Problem to work on.
Go through the material and return every line that contains the string "logo".

# # # # #

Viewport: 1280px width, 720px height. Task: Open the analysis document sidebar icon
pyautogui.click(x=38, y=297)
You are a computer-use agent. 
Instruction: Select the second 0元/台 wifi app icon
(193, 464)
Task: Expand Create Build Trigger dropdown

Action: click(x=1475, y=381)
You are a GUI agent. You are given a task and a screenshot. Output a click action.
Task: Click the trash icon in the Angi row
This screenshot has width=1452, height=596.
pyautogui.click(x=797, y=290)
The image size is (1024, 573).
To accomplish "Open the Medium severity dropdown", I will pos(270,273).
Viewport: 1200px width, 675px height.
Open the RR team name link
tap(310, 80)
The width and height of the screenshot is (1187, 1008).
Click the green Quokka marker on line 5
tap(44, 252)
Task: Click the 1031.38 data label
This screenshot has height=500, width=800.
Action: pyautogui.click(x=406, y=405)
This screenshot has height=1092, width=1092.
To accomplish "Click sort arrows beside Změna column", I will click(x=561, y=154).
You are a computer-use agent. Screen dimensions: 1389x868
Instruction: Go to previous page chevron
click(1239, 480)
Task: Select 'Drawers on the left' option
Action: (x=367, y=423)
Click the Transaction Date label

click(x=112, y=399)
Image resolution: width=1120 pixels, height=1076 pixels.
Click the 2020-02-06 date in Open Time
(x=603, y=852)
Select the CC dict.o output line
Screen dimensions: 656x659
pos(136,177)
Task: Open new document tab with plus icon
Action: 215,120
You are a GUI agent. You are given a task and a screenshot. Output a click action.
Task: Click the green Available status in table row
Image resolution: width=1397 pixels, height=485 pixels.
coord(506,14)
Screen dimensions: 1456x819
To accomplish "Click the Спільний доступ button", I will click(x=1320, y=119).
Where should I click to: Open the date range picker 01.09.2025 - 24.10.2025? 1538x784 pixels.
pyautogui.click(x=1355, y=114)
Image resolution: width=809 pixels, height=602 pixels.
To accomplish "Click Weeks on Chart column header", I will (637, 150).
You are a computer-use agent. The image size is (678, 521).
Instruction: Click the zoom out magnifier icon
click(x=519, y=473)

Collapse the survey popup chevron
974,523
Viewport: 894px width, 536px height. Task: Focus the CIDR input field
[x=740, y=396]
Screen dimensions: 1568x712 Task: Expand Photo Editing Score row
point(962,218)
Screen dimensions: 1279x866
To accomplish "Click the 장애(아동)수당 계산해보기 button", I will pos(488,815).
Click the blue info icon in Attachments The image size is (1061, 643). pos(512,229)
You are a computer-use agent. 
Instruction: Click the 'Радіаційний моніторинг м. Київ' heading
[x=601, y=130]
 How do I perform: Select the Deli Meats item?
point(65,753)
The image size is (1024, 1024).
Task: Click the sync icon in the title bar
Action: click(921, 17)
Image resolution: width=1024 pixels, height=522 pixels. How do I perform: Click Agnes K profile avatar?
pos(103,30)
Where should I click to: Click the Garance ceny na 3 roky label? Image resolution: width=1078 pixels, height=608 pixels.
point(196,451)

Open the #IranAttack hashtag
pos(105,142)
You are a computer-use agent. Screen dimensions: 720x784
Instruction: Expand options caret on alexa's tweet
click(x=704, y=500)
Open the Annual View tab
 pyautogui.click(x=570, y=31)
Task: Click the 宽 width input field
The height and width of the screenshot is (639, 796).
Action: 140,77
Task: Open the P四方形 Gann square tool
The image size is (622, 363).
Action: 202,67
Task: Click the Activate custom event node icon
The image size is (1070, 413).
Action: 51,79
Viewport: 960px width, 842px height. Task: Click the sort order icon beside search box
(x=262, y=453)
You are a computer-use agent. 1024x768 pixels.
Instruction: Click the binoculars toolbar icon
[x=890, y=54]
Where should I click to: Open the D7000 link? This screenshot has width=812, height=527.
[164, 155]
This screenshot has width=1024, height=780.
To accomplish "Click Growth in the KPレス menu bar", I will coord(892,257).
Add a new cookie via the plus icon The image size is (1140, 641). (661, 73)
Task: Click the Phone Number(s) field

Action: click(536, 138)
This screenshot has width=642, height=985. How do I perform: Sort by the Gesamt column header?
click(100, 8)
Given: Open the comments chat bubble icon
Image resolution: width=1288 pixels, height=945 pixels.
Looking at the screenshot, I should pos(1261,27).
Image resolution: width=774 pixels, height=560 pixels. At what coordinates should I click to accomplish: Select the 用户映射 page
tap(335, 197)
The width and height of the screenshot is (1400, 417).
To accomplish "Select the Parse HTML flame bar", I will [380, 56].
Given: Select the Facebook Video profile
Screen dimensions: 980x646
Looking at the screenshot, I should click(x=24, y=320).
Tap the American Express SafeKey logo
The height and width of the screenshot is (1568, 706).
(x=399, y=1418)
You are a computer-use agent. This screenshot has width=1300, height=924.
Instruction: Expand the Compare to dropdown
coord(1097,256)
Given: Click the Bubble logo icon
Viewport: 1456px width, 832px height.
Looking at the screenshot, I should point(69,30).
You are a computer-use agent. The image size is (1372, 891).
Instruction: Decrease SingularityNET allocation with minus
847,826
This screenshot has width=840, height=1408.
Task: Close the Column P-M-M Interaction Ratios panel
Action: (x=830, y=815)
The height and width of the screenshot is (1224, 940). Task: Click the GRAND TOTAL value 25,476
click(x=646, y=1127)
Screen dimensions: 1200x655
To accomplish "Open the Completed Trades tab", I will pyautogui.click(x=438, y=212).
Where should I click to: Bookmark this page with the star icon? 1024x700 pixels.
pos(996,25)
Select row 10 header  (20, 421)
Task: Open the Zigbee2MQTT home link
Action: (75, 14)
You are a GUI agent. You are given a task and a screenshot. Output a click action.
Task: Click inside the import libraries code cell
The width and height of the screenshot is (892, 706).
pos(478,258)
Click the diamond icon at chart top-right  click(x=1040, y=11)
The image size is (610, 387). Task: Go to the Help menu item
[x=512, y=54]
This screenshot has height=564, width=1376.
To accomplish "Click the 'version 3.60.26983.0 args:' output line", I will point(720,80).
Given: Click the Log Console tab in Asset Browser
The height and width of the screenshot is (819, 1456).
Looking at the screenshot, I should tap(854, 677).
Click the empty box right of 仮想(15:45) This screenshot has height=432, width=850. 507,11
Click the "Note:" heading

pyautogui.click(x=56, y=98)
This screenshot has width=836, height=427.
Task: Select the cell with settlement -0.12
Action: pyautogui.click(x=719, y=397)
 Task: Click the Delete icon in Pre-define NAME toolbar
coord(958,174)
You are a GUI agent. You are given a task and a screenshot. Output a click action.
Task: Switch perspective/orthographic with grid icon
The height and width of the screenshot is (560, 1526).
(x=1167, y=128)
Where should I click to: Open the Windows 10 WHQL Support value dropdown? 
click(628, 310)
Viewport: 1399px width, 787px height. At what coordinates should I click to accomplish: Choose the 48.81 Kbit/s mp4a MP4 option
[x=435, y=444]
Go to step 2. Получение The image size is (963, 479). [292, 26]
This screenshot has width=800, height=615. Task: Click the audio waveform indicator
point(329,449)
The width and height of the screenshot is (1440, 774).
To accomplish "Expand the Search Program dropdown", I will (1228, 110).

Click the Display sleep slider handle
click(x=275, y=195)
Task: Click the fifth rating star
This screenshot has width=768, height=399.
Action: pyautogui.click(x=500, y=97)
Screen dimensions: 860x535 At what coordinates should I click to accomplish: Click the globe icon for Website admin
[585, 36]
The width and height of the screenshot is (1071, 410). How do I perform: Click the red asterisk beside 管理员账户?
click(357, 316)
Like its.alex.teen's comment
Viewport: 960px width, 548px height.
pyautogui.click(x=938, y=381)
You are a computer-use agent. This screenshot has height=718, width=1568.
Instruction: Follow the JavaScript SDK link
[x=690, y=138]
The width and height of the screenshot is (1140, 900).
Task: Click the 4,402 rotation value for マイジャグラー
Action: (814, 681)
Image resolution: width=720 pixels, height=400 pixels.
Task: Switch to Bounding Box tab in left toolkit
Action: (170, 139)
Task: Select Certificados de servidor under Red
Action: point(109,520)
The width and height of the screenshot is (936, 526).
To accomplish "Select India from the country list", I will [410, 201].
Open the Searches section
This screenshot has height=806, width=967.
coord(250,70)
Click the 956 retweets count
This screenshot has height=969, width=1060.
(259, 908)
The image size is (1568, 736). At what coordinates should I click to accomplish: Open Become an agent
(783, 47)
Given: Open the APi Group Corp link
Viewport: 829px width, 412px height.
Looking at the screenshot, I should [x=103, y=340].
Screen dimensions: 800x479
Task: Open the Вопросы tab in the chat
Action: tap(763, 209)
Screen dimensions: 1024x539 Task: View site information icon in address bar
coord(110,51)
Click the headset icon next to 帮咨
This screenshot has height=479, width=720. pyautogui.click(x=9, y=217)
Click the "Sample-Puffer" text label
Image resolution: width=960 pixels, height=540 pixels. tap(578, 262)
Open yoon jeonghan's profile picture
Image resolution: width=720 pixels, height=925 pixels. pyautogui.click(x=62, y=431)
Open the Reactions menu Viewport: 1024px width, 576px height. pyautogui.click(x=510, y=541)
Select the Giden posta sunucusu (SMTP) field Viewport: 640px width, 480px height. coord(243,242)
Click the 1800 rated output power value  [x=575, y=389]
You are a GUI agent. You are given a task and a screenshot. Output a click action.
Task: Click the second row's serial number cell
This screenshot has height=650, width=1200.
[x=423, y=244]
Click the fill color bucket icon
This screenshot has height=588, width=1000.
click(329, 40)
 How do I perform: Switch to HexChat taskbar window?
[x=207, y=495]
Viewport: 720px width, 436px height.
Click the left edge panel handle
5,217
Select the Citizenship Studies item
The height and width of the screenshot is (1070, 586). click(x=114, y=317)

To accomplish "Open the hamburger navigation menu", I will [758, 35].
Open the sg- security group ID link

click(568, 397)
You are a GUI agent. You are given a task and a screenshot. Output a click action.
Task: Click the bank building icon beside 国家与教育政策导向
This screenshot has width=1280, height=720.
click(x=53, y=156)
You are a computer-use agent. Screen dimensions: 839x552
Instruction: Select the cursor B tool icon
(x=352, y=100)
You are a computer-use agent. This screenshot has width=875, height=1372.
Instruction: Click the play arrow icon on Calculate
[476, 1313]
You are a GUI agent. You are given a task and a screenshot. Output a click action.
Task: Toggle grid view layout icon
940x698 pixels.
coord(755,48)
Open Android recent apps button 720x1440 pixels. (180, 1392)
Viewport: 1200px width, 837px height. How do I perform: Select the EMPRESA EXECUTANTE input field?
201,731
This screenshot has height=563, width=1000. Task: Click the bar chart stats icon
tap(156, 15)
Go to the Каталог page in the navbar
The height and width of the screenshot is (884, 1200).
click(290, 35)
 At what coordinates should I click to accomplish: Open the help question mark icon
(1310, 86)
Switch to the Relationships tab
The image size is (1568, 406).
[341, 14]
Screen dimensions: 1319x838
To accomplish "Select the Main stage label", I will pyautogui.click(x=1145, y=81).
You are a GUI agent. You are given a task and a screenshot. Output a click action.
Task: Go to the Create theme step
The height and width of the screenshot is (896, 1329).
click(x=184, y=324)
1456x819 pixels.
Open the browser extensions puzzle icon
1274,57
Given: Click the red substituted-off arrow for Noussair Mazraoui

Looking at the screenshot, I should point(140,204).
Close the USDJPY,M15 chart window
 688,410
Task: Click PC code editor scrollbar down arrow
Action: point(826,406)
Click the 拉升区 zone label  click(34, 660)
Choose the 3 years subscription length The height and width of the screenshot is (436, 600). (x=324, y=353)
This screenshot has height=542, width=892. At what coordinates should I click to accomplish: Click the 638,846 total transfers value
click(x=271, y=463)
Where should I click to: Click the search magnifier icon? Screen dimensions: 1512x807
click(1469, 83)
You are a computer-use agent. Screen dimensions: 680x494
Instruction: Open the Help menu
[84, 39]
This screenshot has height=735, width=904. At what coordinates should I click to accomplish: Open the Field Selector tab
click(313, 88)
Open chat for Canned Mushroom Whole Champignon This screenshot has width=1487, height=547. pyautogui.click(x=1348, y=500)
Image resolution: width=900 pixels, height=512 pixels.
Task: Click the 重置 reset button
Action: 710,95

# # # # #

Written solution.
Tap the American Express SafeKey logo
Given: Click the Bubble logo icon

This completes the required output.